## Stored records
-----

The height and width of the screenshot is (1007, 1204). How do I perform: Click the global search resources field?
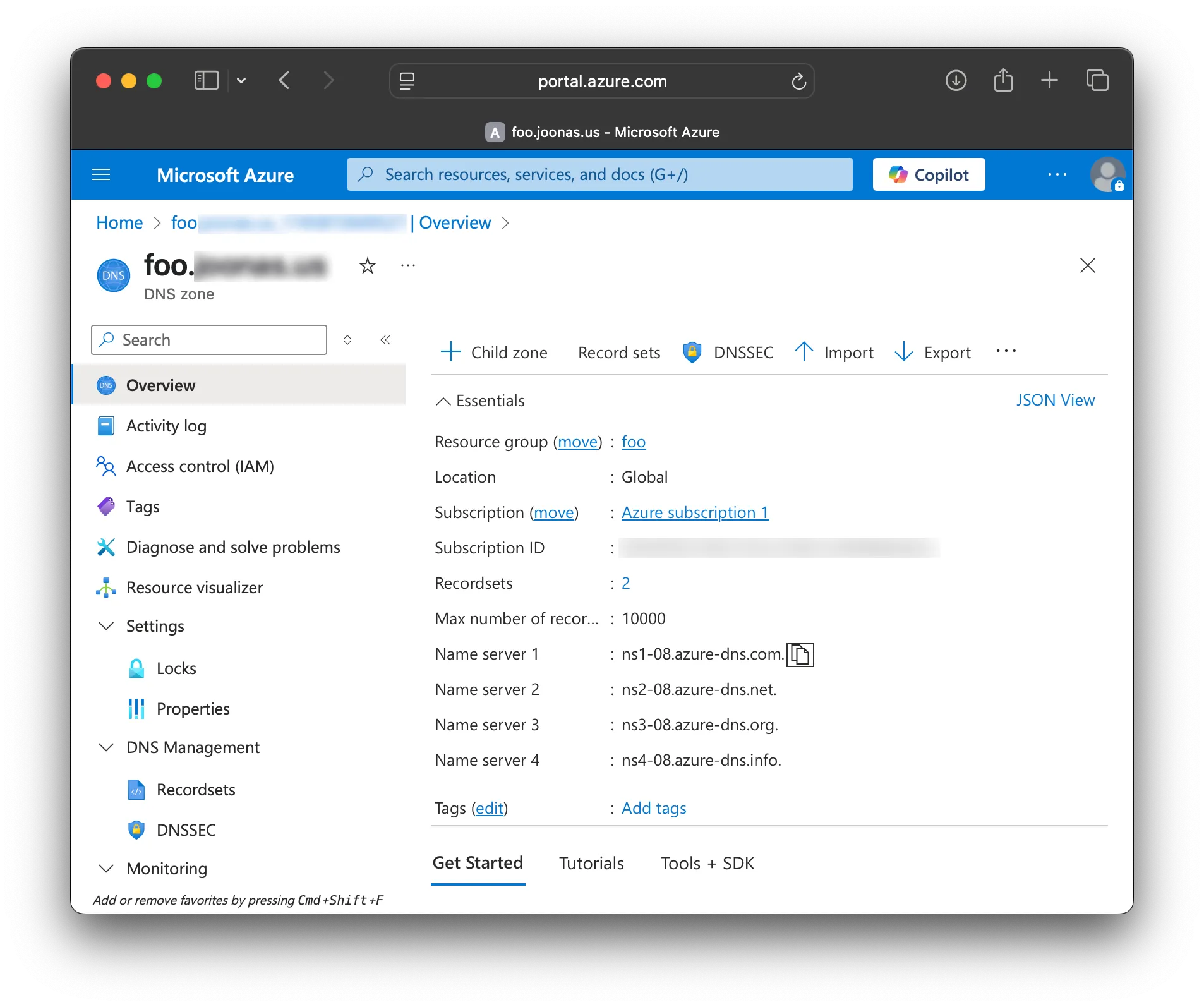(x=599, y=174)
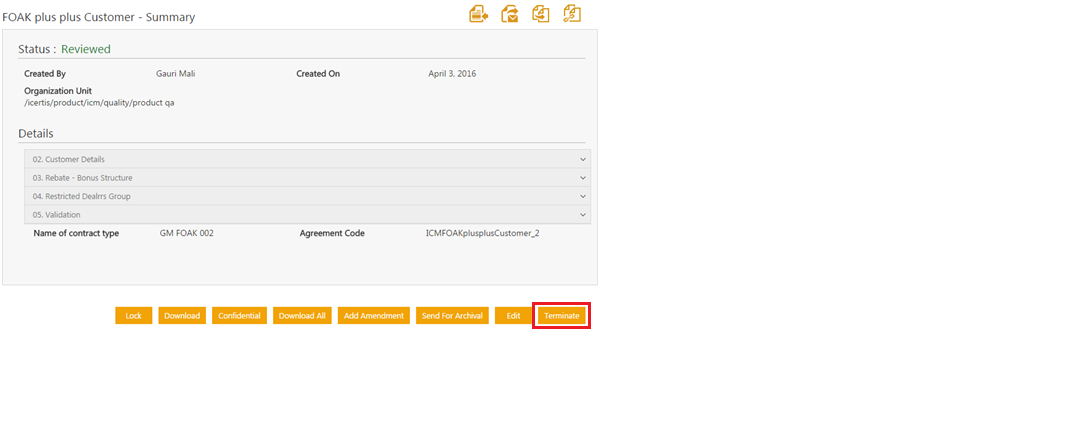Open the agreement with the Edit button

click(513, 316)
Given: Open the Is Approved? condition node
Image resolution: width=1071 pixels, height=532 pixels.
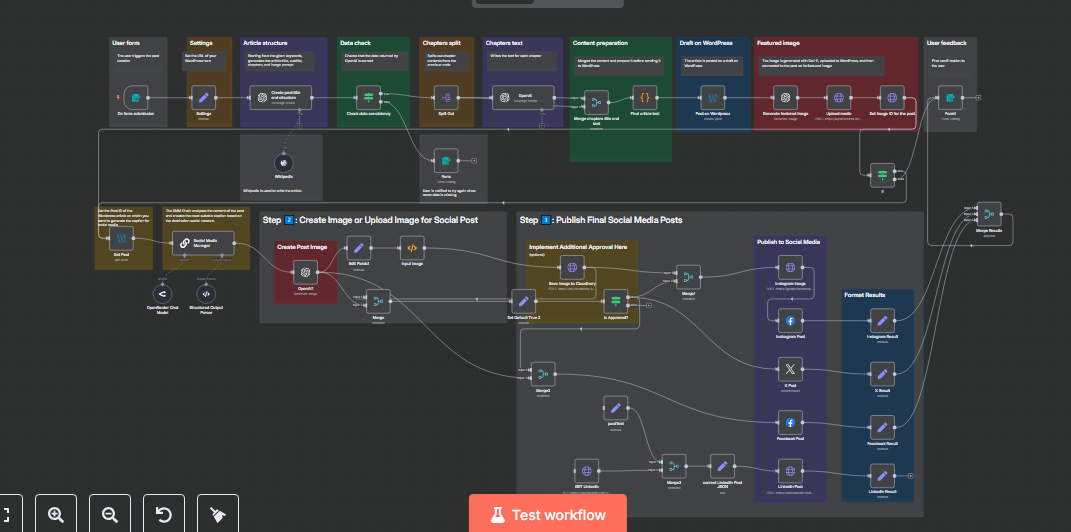Looking at the screenshot, I should [x=616, y=300].
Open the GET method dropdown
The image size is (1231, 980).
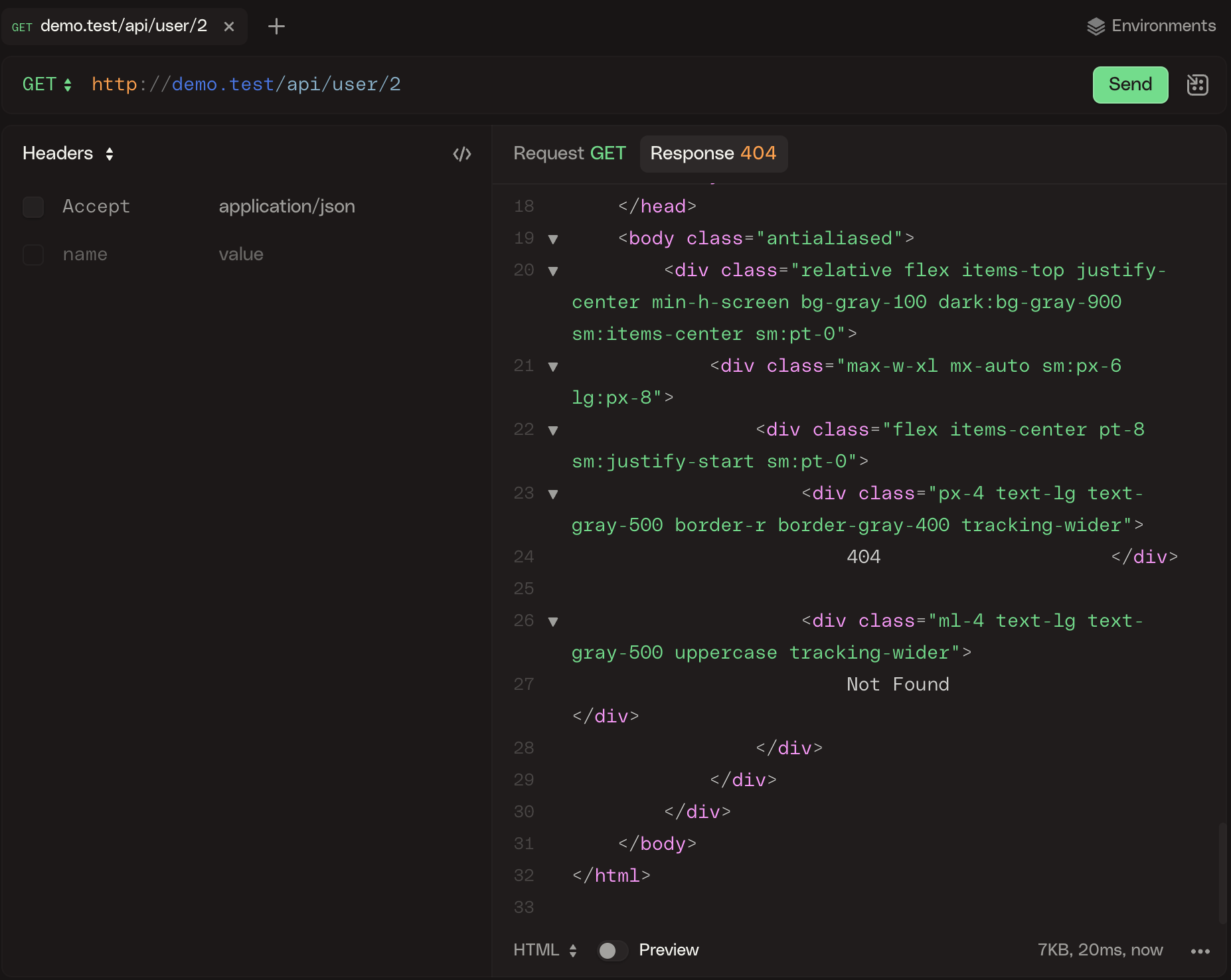point(46,84)
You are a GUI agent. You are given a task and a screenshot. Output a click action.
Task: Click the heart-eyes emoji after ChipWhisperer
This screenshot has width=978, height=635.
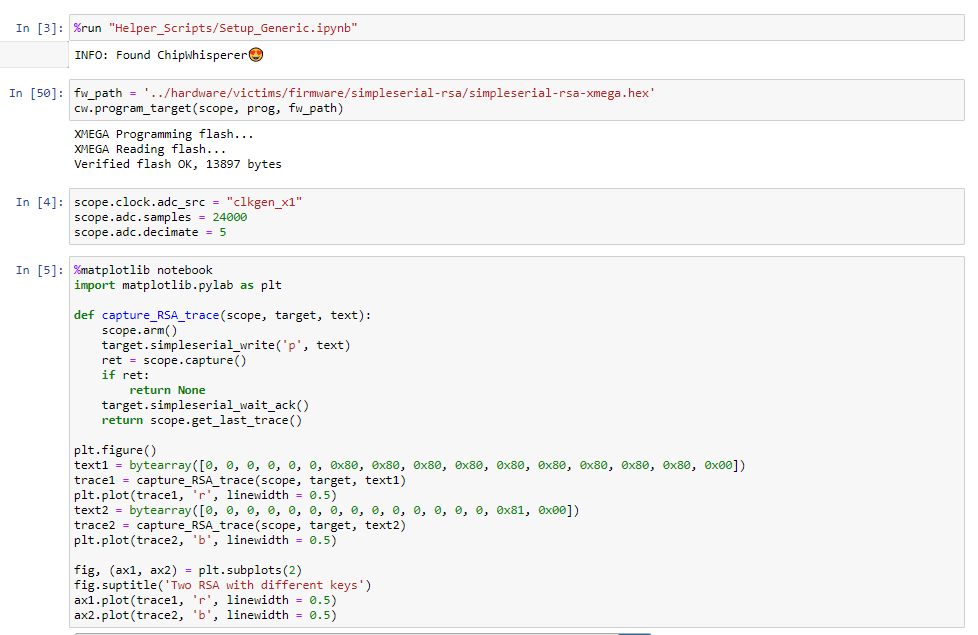point(256,55)
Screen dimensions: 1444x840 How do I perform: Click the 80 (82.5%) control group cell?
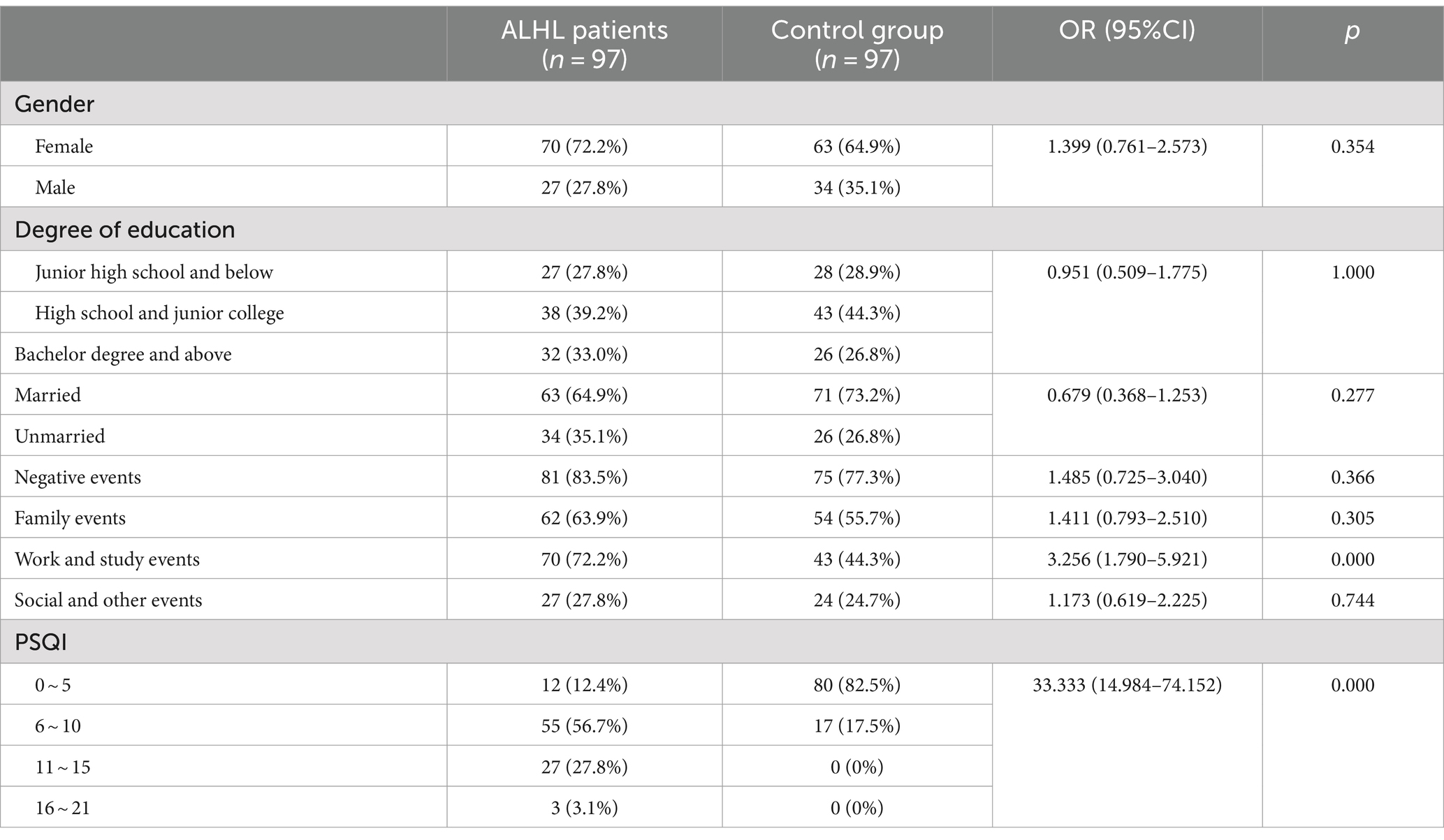(x=857, y=685)
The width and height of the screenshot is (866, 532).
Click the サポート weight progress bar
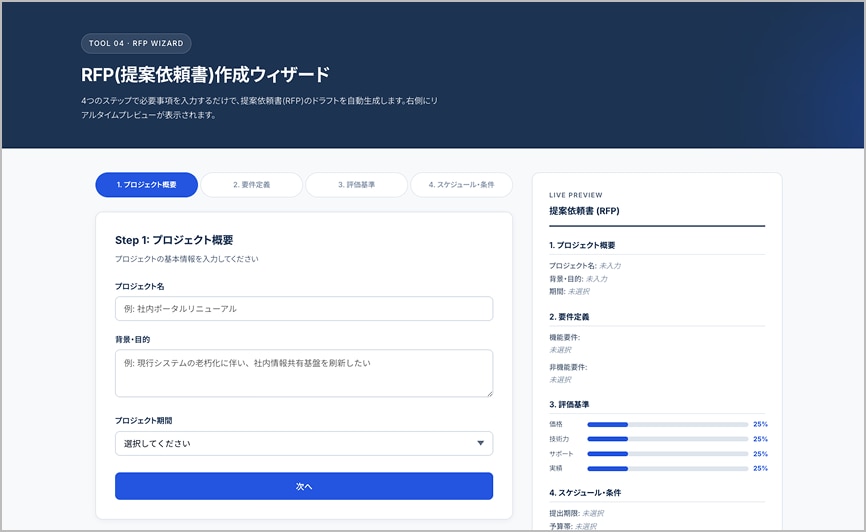pyautogui.click(x=667, y=454)
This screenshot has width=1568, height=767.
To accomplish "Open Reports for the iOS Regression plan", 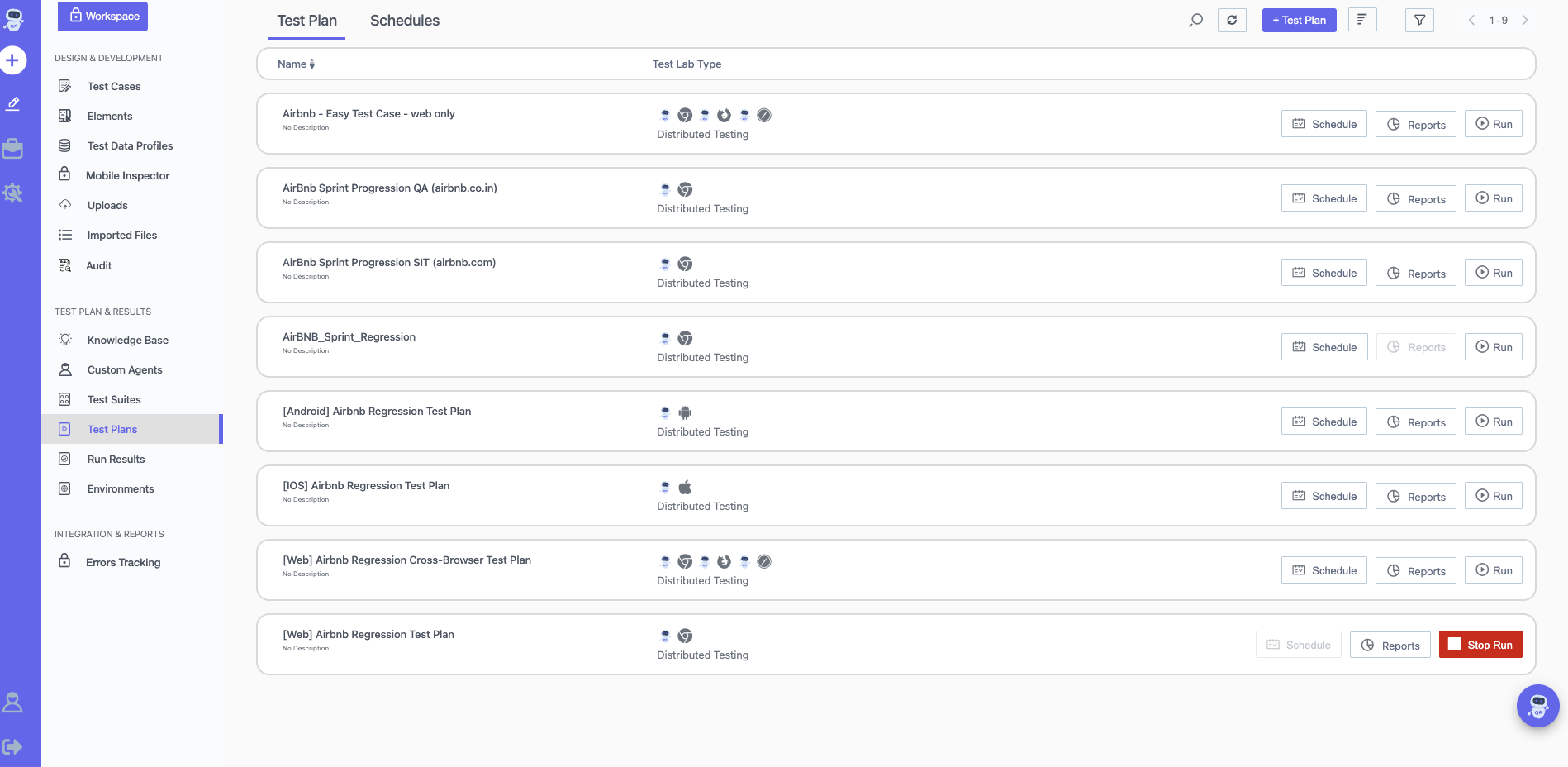I will point(1415,497).
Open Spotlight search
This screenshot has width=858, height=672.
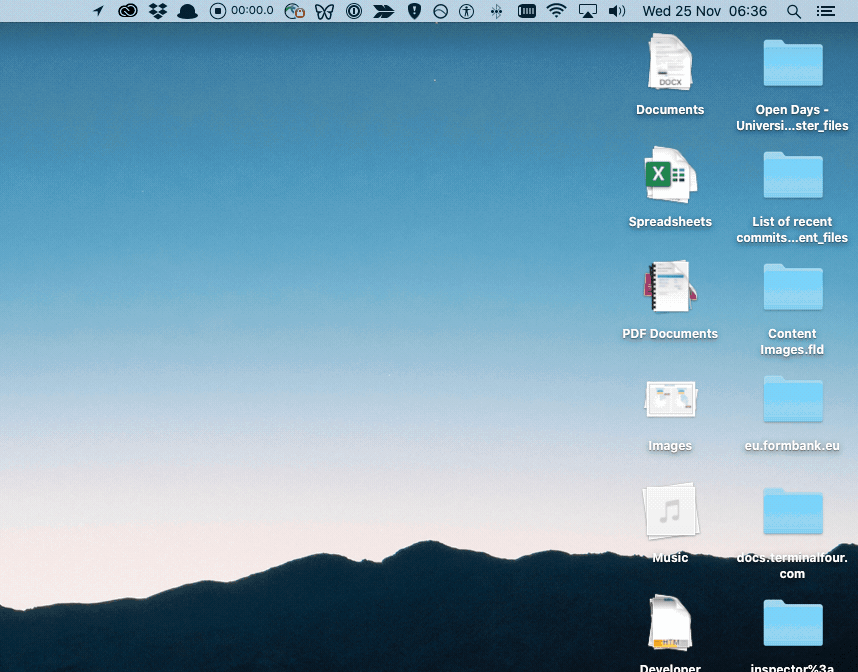(791, 11)
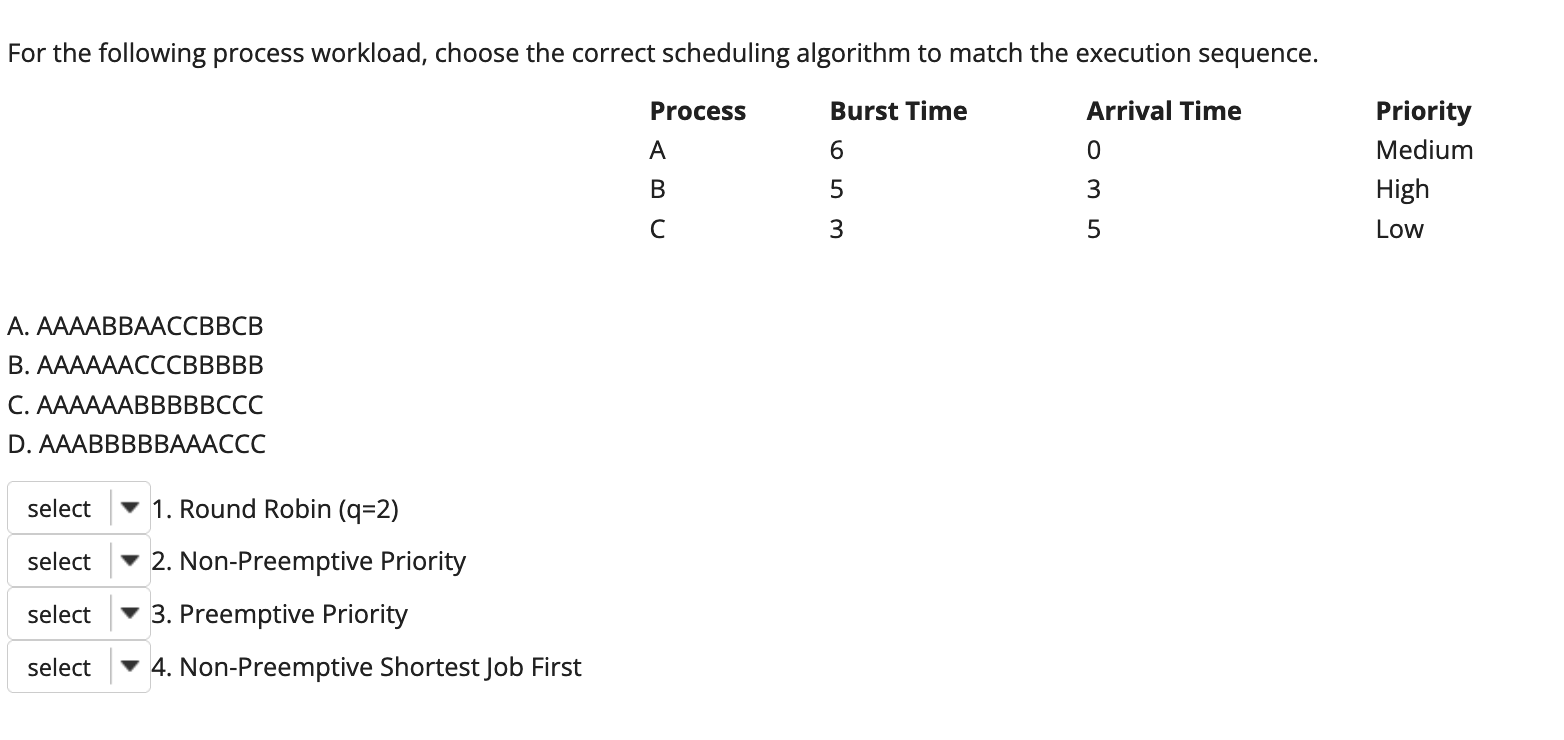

-----

## WORK INSTRUCTIONS
Would you give again, exactly, the lines in the data above that run from the line containing "Image resolution: width=1071" to the line containing "You are a GUI"? Include both ends and no pictures.

## REPLY TO THE EXERCISE
Image resolution: width=1071 pixels, height=532 pixels.
Looking at the screenshot, I should [x=616, y=300].
Open the GET method dropdown
The image size is (1231, 980).
point(46,84)
You are a GUI agent. You are given a task and a screenshot. Output a click action.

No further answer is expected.